Required action = Without omitting anything, retype the data that follows.

Dataset entries =
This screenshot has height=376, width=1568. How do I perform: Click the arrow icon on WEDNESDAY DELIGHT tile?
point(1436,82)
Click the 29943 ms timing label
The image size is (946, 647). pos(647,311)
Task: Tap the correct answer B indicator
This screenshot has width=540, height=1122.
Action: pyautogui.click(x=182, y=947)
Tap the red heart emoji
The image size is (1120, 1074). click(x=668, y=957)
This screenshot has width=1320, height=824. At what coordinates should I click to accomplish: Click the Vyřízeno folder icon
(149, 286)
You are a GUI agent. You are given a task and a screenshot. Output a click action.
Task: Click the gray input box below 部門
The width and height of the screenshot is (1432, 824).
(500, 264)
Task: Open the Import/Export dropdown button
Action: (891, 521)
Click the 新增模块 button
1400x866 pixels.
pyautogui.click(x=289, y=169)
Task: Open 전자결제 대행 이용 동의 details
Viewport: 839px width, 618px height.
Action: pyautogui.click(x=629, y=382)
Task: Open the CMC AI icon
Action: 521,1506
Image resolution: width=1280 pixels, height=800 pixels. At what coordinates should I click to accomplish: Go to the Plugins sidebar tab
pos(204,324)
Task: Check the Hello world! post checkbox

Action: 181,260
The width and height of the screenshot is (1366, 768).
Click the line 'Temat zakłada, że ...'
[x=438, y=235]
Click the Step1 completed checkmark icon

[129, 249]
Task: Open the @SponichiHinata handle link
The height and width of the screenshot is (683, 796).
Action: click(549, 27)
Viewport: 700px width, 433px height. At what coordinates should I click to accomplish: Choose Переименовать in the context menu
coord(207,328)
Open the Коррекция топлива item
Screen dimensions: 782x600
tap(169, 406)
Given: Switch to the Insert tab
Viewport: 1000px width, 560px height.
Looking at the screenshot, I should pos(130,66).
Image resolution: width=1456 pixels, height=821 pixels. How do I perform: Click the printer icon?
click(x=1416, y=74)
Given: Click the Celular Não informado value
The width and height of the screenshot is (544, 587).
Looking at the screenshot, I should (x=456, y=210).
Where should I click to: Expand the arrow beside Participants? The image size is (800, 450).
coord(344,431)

Output of the task =
This screenshot has height=376, width=1568. How do I perform: Click the arrow icon on WEDNESDAY DELIGHT tile?
point(1436,82)
Click the 29943 ms timing label
The image size is (946, 647). pos(647,311)
Task: Tap the correct answer B indicator
This screenshot has width=540, height=1122.
Action: pyautogui.click(x=182, y=947)
Tap the red heart emoji
The image size is (1120, 1074). click(x=668, y=957)
This screenshot has width=1320, height=824. At what coordinates should I click to accomplish: Click the Vyřízeno folder icon
(149, 286)
You are a GUI agent. You are given a task and a screenshot. Output a click action.
Task: Click the gray input box below 部門
The width and height of the screenshot is (1432, 824).
(500, 264)
Task: Open the Import/Export dropdown button
Action: (891, 521)
Click the 新增模块 button
1400x866 pixels.
pyautogui.click(x=289, y=169)
Task: Open 전자결제 대행 이용 동의 details
Viewport: 839px width, 618px height.
Action: pyautogui.click(x=629, y=382)
Task: Open the CMC AI icon
Action: 521,1506
Image resolution: width=1280 pixels, height=800 pixels. At what coordinates should I click to accomplish: Go to the Plugins sidebar tab
pos(204,324)
Task: Check the Hello world! post checkbox

Action: 181,260
The width and height of the screenshot is (1366, 768).
Click the line 'Temat zakłada, że ...'
[x=438, y=235]
Click the Step1 completed checkmark icon

[129, 249]
Task: Open the @SponichiHinata handle link
The height and width of the screenshot is (683, 796).
Action: click(549, 27)
Viewport: 700px width, 433px height. At what coordinates should I click to accomplish: Choose Переименовать in the context menu
coord(207,328)
Open the Коррекция топлива item
Screen dimensions: 782x600
tap(169, 406)
Given: Switch to the Insert tab
Viewport: 1000px width, 560px height.
Looking at the screenshot, I should pos(130,66).
Image resolution: width=1456 pixels, height=821 pixels. How do I perform: Click the printer icon?
click(x=1416, y=74)
Given: Click the Celular Não informado value
The width and height of the screenshot is (544, 587).
Looking at the screenshot, I should (x=456, y=210).
Where should I click to: Expand the arrow beside Participants? The image size is (800, 450).
coord(344,431)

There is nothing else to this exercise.